## Work to be completed
Copy the data. Keep every character as given.
--- Supplied material ---
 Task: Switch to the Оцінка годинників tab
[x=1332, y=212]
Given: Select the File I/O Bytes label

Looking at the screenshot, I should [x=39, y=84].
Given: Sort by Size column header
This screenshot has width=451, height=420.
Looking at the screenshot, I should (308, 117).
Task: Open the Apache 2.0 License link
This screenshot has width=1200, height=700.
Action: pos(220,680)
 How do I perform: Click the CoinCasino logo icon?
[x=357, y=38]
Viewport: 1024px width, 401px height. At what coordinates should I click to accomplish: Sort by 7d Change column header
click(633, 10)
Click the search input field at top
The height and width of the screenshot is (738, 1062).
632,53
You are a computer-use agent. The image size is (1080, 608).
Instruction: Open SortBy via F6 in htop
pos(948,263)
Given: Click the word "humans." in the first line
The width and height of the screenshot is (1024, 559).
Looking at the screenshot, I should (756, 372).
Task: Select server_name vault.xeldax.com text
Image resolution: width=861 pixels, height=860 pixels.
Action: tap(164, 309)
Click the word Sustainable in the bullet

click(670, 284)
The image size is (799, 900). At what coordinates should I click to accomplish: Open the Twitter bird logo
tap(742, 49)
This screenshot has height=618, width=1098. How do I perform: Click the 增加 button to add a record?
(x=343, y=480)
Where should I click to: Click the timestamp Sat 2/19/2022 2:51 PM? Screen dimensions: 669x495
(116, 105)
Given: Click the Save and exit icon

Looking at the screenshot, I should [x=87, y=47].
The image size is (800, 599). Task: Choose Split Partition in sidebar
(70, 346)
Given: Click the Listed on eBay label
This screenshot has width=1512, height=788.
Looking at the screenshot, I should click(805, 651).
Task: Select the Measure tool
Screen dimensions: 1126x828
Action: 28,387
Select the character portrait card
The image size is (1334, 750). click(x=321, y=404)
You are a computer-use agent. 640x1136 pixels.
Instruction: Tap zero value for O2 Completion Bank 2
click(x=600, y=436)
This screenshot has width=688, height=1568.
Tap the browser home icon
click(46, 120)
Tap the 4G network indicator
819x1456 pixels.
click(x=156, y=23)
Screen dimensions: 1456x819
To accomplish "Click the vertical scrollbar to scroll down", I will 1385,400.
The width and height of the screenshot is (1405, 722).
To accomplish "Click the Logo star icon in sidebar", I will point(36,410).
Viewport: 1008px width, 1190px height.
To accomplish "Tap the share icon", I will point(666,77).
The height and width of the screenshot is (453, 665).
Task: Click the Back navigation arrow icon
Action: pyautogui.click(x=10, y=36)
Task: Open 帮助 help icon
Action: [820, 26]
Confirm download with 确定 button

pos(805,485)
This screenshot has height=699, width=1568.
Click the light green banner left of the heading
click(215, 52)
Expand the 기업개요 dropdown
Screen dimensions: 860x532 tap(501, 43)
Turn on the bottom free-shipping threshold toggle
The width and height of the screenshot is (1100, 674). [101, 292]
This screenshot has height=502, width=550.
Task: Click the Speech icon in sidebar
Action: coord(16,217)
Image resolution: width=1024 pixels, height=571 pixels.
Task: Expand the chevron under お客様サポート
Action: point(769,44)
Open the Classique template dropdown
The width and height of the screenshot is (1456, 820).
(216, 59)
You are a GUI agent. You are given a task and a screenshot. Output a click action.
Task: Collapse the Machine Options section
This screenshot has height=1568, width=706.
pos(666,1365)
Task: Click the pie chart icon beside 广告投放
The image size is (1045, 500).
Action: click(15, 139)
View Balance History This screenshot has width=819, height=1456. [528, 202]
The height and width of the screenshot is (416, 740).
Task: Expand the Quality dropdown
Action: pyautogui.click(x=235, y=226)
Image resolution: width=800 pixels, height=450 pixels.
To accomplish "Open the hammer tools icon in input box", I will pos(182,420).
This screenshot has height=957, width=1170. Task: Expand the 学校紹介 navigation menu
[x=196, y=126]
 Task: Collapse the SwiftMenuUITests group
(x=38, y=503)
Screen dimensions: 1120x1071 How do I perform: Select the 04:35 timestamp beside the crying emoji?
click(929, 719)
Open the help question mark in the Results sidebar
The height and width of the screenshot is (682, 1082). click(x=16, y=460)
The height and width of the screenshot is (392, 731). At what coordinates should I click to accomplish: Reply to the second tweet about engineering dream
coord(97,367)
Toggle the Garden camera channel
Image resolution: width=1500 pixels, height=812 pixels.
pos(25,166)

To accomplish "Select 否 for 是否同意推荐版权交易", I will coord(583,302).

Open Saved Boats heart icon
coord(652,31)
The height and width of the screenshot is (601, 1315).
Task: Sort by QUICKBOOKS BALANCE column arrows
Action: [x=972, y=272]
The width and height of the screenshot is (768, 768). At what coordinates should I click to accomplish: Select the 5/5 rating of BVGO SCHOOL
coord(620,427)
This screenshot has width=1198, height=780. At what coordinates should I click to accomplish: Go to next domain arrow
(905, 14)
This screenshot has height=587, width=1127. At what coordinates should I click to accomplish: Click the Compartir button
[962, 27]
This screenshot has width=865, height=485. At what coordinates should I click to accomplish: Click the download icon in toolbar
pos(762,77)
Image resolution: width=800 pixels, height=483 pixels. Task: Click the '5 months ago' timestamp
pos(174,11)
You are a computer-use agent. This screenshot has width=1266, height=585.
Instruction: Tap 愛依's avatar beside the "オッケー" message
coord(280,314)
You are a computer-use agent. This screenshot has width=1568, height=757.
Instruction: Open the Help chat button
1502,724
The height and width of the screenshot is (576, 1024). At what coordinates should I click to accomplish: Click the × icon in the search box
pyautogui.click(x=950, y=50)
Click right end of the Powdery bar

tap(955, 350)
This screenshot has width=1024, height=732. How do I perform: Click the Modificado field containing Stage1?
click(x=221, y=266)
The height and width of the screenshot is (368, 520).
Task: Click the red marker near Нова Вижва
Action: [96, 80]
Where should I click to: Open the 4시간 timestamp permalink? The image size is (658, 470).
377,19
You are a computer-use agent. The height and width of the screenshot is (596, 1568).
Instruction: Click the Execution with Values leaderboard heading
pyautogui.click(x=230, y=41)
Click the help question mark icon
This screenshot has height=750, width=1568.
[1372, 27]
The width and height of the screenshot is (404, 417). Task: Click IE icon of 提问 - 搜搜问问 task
---
## Answer area
 Task: Switch to the Оцінка годинників tab
[x=1332, y=212]
Given: Select the File I/O Bytes label

Looking at the screenshot, I should [x=39, y=84].
Given: Sort by Size column header
This screenshot has width=451, height=420.
Looking at the screenshot, I should (308, 117).
Task: Open the Apache 2.0 License link
This screenshot has width=1200, height=700.
Action: pos(220,680)
 How do I perform: Click the CoinCasino logo icon?
[x=357, y=38]
Viewport: 1024px width, 401px height. At what coordinates should I click to accomplish: Sort by 7d Change column header
click(633, 10)
Click the search input field at top
The height and width of the screenshot is (738, 1062).
632,53
You are a computer-use agent. The image size is (1080, 608).
Instruction: Open SortBy via F6 in htop
pos(948,263)
Given: Click the word "humans." in the first line
The width and height of the screenshot is (1024, 559).
Looking at the screenshot, I should (756, 372).
Task: Select server_name vault.xeldax.com text
Image resolution: width=861 pixels, height=860 pixels.
Action: tap(164, 309)
Click the word Sustainable in the bullet

click(670, 284)
The image size is (799, 900). At what coordinates should I click to accomplish: Open the Twitter bird logo
tap(742, 49)
This screenshot has height=618, width=1098. How do I perform: Click the 增加 button to add a record?
(x=343, y=480)
Where should I click to: Click the timestamp Sat 2/19/2022 2:51 PM? Screen dimensions: 669x495
(116, 105)
Given: Click the Save and exit icon

Looking at the screenshot, I should [x=87, y=47].
The image size is (800, 599). Task: Choose Split Partition in sidebar
(70, 346)
Given: Click the Listed on eBay label
This screenshot has width=1512, height=788.
Looking at the screenshot, I should click(805, 651).
Task: Select the Measure tool
Screen dimensions: 1126x828
Action: 28,387
Select the character portrait card
The image size is (1334, 750). click(x=321, y=404)
You are a computer-use agent. 640x1136 pixels.
Instruction: Tap zero value for O2 Completion Bank 2
click(x=600, y=436)
This screenshot has width=688, height=1568.
Tap the browser home icon
click(46, 120)
Tap the 4G network indicator
819x1456 pixels.
click(x=156, y=23)
Screen dimensions: 1456x819
To accomplish "Click the vertical scrollbar to scroll down", I will 1385,400.
The width and height of the screenshot is (1405, 722).
To accomplish "Click the Logo star icon in sidebar", I will point(36,410).
Viewport: 1008px width, 1190px height.
To accomplish "Tap the share icon", I will point(666,77).
The height and width of the screenshot is (453, 665).
Task: Click the Back navigation arrow icon
Action: pyautogui.click(x=10, y=36)
Task: Open 帮助 help icon
Action: [820, 26]
Confirm download with 确定 button

pos(805,485)
This screenshot has height=699, width=1568.
Click the light green banner left of the heading
click(215, 52)
Expand the 기업개요 dropdown
Screen dimensions: 860x532 tap(501, 43)
Turn on the bottom free-shipping threshold toggle
The width and height of the screenshot is (1100, 674). [101, 292]
This screenshot has height=502, width=550.
Task: Click the Speech icon in sidebar
Action: coord(16,217)
Image resolution: width=1024 pixels, height=571 pixels.
Task: Expand the chevron under お客様サポート
Action: point(769,44)
Open the Classique template dropdown
The width and height of the screenshot is (1456, 820).
(216, 59)
You are a GUI agent. You are given a task and a screenshot. Output a click action.
Task: Collapse the Machine Options section
This screenshot has height=1568, width=706.
pos(666,1365)
Task: Click the pie chart icon beside 广告投放
The image size is (1045, 500).
Action: click(15, 139)
View Balance History This screenshot has width=819, height=1456. [528, 202]
The height and width of the screenshot is (416, 740).
Task: Expand the Quality dropdown
Action: pyautogui.click(x=235, y=226)
Image resolution: width=800 pixels, height=450 pixels.
To accomplish "Open the hammer tools icon in input box", I will pos(182,420).
This screenshot has height=957, width=1170. Task: Expand the 学校紹介 navigation menu
[x=196, y=126]
 Task: Collapse the SwiftMenuUITests group
(x=38, y=503)
Screen dimensions: 1120x1071 How do I perform: Select the 04:35 timestamp beside the crying emoji?
click(929, 719)
Open the help question mark in the Results sidebar
The height and width of the screenshot is (682, 1082). click(x=16, y=460)
The height and width of the screenshot is (392, 731). At what coordinates should I click to accomplish: Reply to the second tweet about engineering dream
coord(97,367)
Toggle the Garden camera channel
Image resolution: width=1500 pixels, height=812 pixels.
pos(25,166)

To accomplish "Select 否 for 是否同意推荐版权交易", I will coord(583,302).

Open Saved Boats heart icon
coord(652,31)
The height and width of the screenshot is (601, 1315).
Task: Sort by QUICKBOOKS BALANCE column arrows
Action: [x=972, y=272]
The width and height of the screenshot is (768, 768). At what coordinates should I click to accomplish: Select the 5/5 rating of BVGO SCHOOL
coord(620,427)
This screenshot has width=1198, height=780. At what coordinates should I click to accomplish: Go to next domain arrow
(905, 14)
This screenshot has height=587, width=1127. At what coordinates should I click to accomplish: Click the Compartir button
[962, 27]
This screenshot has width=865, height=485. At what coordinates should I click to accomplish: Click the download icon in toolbar
pos(762,77)
Image resolution: width=800 pixels, height=483 pixels. Task: Click the '5 months ago' timestamp
pos(174,11)
You are a computer-use agent. This screenshot has width=1266, height=585.
Instruction: Tap 愛依's avatar beside the "オッケー" message
coord(280,314)
You are a computer-use agent. This screenshot has width=1568, height=757.
Instruction: Open the Help chat button
1502,724
The height and width of the screenshot is (576, 1024). At what coordinates should I click to accomplish: Click the × icon in the search box
pyautogui.click(x=950, y=50)
Click right end of the Powdery bar

tap(955, 350)
This screenshot has width=1024, height=732. How do I perform: Click the Modificado field containing Stage1?
click(x=221, y=266)
The height and width of the screenshot is (368, 520).
Task: Click the red marker near Нова Вижва
Action: [96, 80]
Where should I click to: Open the 4시간 timestamp permalink? The image size is (658, 470).
377,19
You are a computer-use agent. The height and width of the screenshot is (596, 1568).
Instruction: Click the Execution with Values leaderboard heading
pyautogui.click(x=230, y=41)
Click the help question mark icon
This screenshot has height=750, width=1568.
[1372, 27]
The width and height of the screenshot is (404, 417). Task: Click IE icon of 提问 - 搜搜问问 task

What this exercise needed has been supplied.